World Soccer: After having so much success at Barcelona, were you surprised they let you join Internazionale?
Samuel Eto’o: That’s a question that I can’t answer myself. The coach has to do that. I heard and read what he said about there not being a “feeling” with me – and I keep asking myself what “feeling” means when you’ve always given everything on the pitch, always delivered and helped win every possible title. But I have to look forward. I’m at a great club and I think this season we will have a very good campaign.
After being used to playing such attacking football at Barca, is it hard adapting to a team where you have only Diego Milito and Wesley Sneijder helping you in attack?
I hope this will be corrected as we go along, because otherwise we will not go far.
What do you think of Jose Mourinho? He wasn’t very complimentary about you and your Barca team in his autobiography…
That was at the time when Barcelona faced Chelsea and I had just a general impression. But now I can see him daily in training, I think that he is doing a good job and things are looking good.
You moved to Inter last summer as part payment for Zlatan Ibrahimovic’s transfer to Barca. What do you think about him?
A great player. There is no problem with him and surely he will adapt to the tactical scheme that they have at Barcelona, although we are different in our approach to the game. I hope it works out for him.
Do you still feel positive towards Barca despite the circumstances of your exit?
Of course. I still have the club and the fans in my heart.
Do you miss La Liga?
A little, yes. It was a large chunk of my life. I spent 13 years in Spain and when you spend that amount of time somewhere it has a deep influence on you. But now I’m facing a new challenge. I have to adapt and try to succeed.
Speaking of success, you’ve enjoyed a bit of that over the years haven’t you?
I’ve managed a few things, yes, and it’s always a pleasure, but to keep winning you have to regard whatever you have already won as history. You must always start from scratch, find the strength to win again.
Are Inter bigger than Barcelona?
They are different. Inter share the football limelight in Milan while, with respect to Espanyol, Barcelona represents the city, and that’s why they say it’s “more than a club”.
Are you a problem player?
No. People can say that if they want, but I don’t accept it. I work hard at my job. Like everyone, I’ve had controversial moments in the past, but those are already forgotten.
Which specific moment would you consider to have been the most significant for you while in Spain?
Perhaps it was having Luis Aragones as my coach. He is like a father to me. I worked with him at Mallorca. I arrived [at Mallorca] on a low, because Real Madrid always sent me out on loan, and whenever the season ended I’d return to Madrid without a clear idea about my future. So I stayed at Mallorca and Aragones really shook me up. He talked to me a lot, he advised me and I stayed there for four seasons until I ended up at Barcelona. That’s why I was so happy when he won the European Championship with the Spain national side, because I respect him so much as a coach and as a man.
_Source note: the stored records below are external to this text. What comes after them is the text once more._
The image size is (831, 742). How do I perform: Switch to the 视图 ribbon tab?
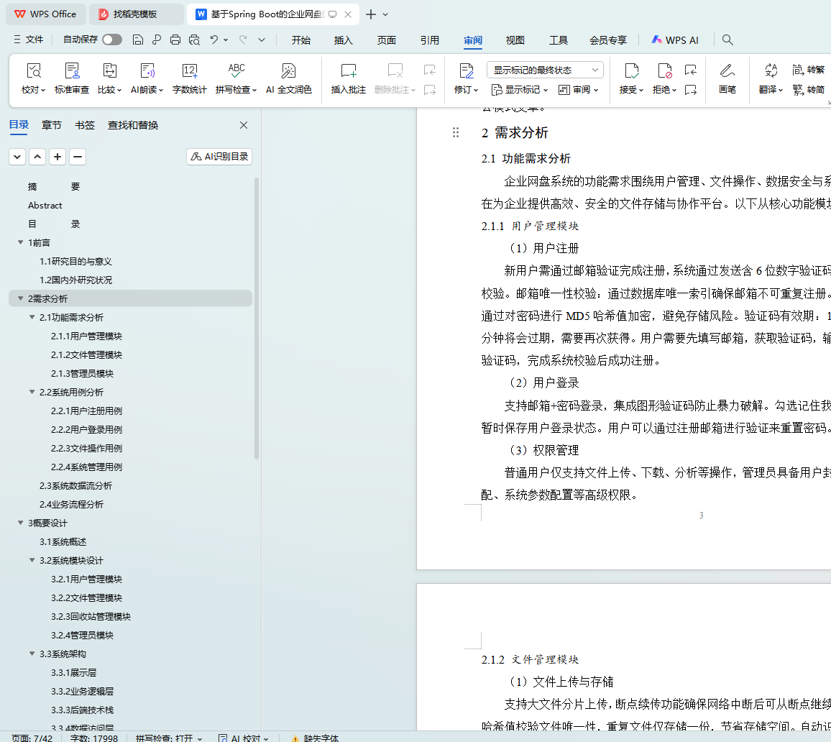coord(515,40)
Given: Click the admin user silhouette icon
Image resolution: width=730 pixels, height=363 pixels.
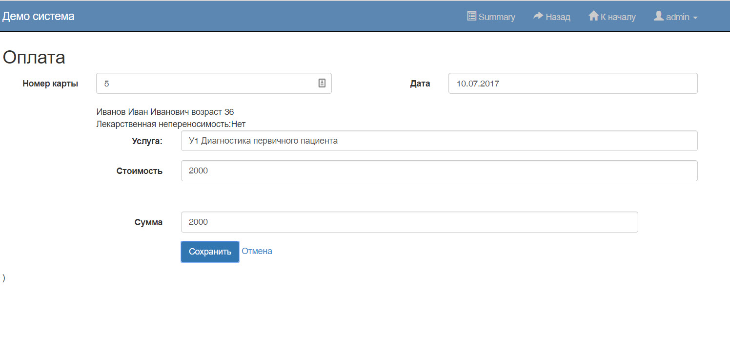Looking at the screenshot, I should (x=659, y=16).
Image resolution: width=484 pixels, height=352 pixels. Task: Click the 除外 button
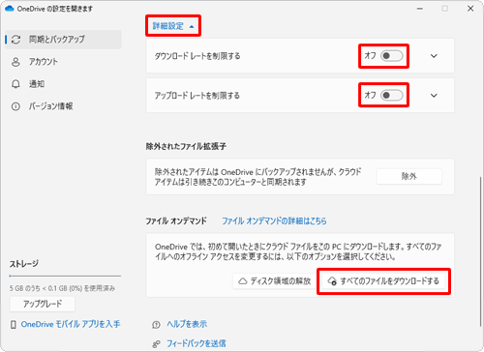coord(408,176)
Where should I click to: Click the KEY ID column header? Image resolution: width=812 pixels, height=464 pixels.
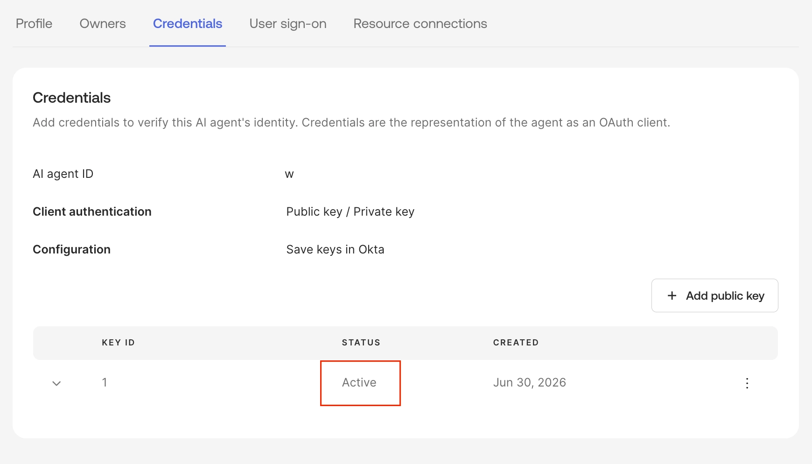pyautogui.click(x=119, y=343)
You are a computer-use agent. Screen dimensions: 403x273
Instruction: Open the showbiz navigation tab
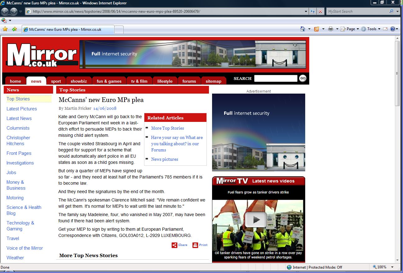point(79,81)
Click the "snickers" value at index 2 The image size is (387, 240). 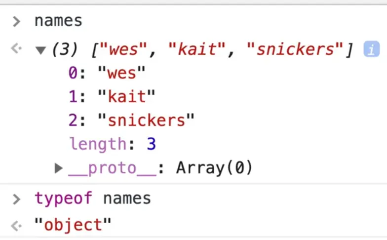[x=146, y=121]
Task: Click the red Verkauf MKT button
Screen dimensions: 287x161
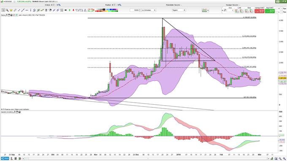Action: point(260,11)
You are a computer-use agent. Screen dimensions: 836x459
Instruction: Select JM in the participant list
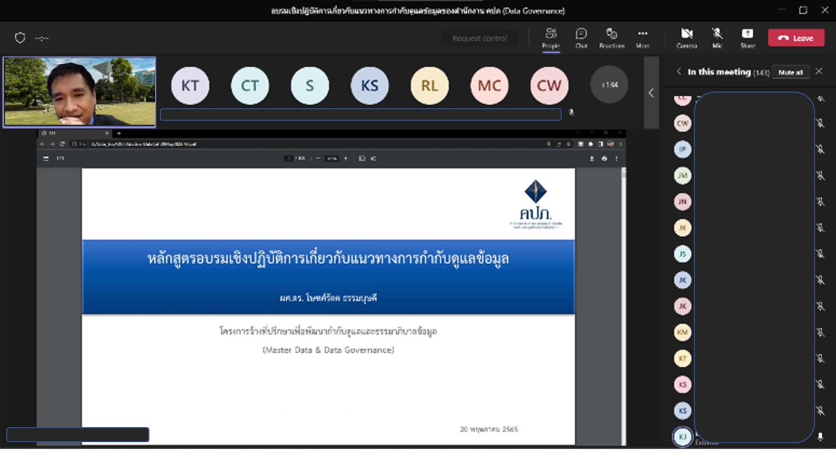pyautogui.click(x=682, y=175)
Many say that you have a complex with Real Madrid because, though you played for their second team, Castilla, in 1995-96, you never established yourself…
It’s not like that. Over time I became closer to Barcelona than Real Madrid, but I had very good friends among Los Blancos, people who I have fond memories of. Perhaps it’s just that my character is very expressive and when I win, there is an outpouring of emotion.
What was your lowest point in Spain?
Without doubt, it was when I was on loan from Real Madrid at Espanyol in 1999. The coach, Miguel Brindisi, never played me and I felt depressed there and couldn’t wait to return to Madrid.
Do you have an idol in football?
Sure, Roger Milla, who was everything for Cameroon. I was lucky enough to have seen him play a great match when I was only six. At the end of the match, Milla threw his shirt to the fans and I was very lucky to catch it. Ever since then, I was fascinated by football. At the age of 12, I was already playing with people aged 20 without many problems.
How did you first move to Europe?
I was 15 when I made my debut for the national team. Then I found out that the game was being watched by Pirri [a Real Madrid legend in the 1960s and early 1970s] and he was the one who took me to Fabio Capello, who was the coach at Real Madrid. They loaned me straight to Leganes. I actually arrived in Madrid in February 1997 when I was 16. That early experience helped me to grow and become strong inside.
Do you still regard yourself as “running as a black man but living as a white man”?
That phrase has been discussed a lot, but I think it is not always understood what I meant by it. What I meant is that you have to sacrifice to live well. I like some luxuries, such as cars, but because I pay for them with what I earn, there’s no debate. And while I do like to enjoy the good things in life, I also have a charity to help children in Cameroon and I feel good doing this. I feel like I am giving back everything that football gave me. I feel privileged to be able to do what I enjoy doing and that I also get paid to do it. That gives me great pleasure.
Do you think that this World Cup, the first to be played in Africa, may finally be won by an African team?
That’s my dream, but we know how difficult it is. Cameroon, fortunately, have enjoyed some success over the years and I am already lucky enough to have an Olympic gold medal, from Sydney 2000, when we beat Spain in the Final. Who is to say that we can’t do the same again in South Africa?